Don't be thrown by the name; this cavernous space is indeed a deli (and a tasty one, at that) but it also doubles as a live music must-hit for Memphians. While the atmosphere of Young Avenue screams ROCK!, there's a surprisingly eclectic lineup of local and regional bands booked here, making Young Avenue one of the city's best live music venues. The beer list is expansive, with what just might be the longest beer menu in town, a mix of the most exotic beers on tap and in a bottle or can - and you can indeed order a Bud Light or something of that ilk, but why would you, when you can have a Ghost River Wee Heavy or a Rogue Shakespeare Oatmeal Stout? When the band's on break, throw a few darts or shoot some pool - or simply take in the crowd - an always interesting collection of locals.
This is one of those spots your mom warned you about - and is, as we say in the South, a hot mess. And that's why we love it so much! For years, Hollywood Raiford entertained Memphians in a huge old building on Vance, just south of the central business district downtown. A light-up dance floor, a la 'Saturday Night Fever' was the main attraction, after Raiford himself. Fast forward a few years, and the club has re-opened in a two-story space on S. Second, with the same fog machine and disco ball, but with Robert Raiford's daughter, Paula, taking up the reins after her dad's death in 2017. The crowd is a perfect mix of Memphis every night, with urbanites and suburbanites, hipsters, medical students, a few well-heeled Memphians crowding the dance floor. The beers still come in a bucket, and cash is king here.
This gritty club (a former bordello and hotel), is the local go-to for late night drinks and an alcohol-soaking Soul Burger - a tasty concoction of greasy burger with onions that helps one regain one's sobriety at the end of the evening. The two-story club offers a small dance floor / space for the band, counter seating and a scattering of tables on the first floor, with the second floor rooms being a darker, funkier place to hang, and conversation can flow easier upstairs. Definitely some of the best people watching in all of Memphis happens at Ernestine & Hazel's, and you're very likely to run into a celeb, too.

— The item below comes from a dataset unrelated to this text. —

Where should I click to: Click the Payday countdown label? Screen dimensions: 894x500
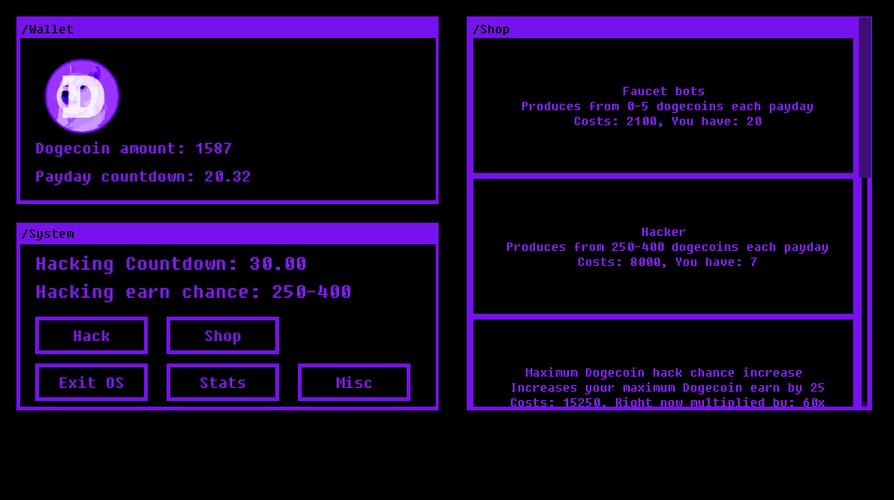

When they say food / spirits on the Mollie Fontaine Web site, spirits has a double meaning - as in, the kind your drink and the kind who haunt old, Victorian homes. Mollie Fontaine is housed in a gorgeous Victorian mansion, stuffed with a combination of retro and vintage-y chic decor - overstuffed loungers, funky little chairs, and super-cool lighting, from chandeliers to multi-hued, single Edison bulbs. Sometimes, a pro sits at the old piano in the first floor front parlor - sometimes a customer jumps on - not always a good thing - and sometimes there's a DJ mixing it up. There's a full bar, and very often anything wet and cold comes straight out of a cooler tucked behind the bar. Since the lounge is owned by Karen Carrier of The Beauty Shop fame, the small plates served up are always something scrumptious - Fontaine sliders with arugula and gruyere, crispy duck rice rolls, and avocado tempura are all part of the inventive fare, and there's always a creme brulee of the day to tempt the sweet tooth.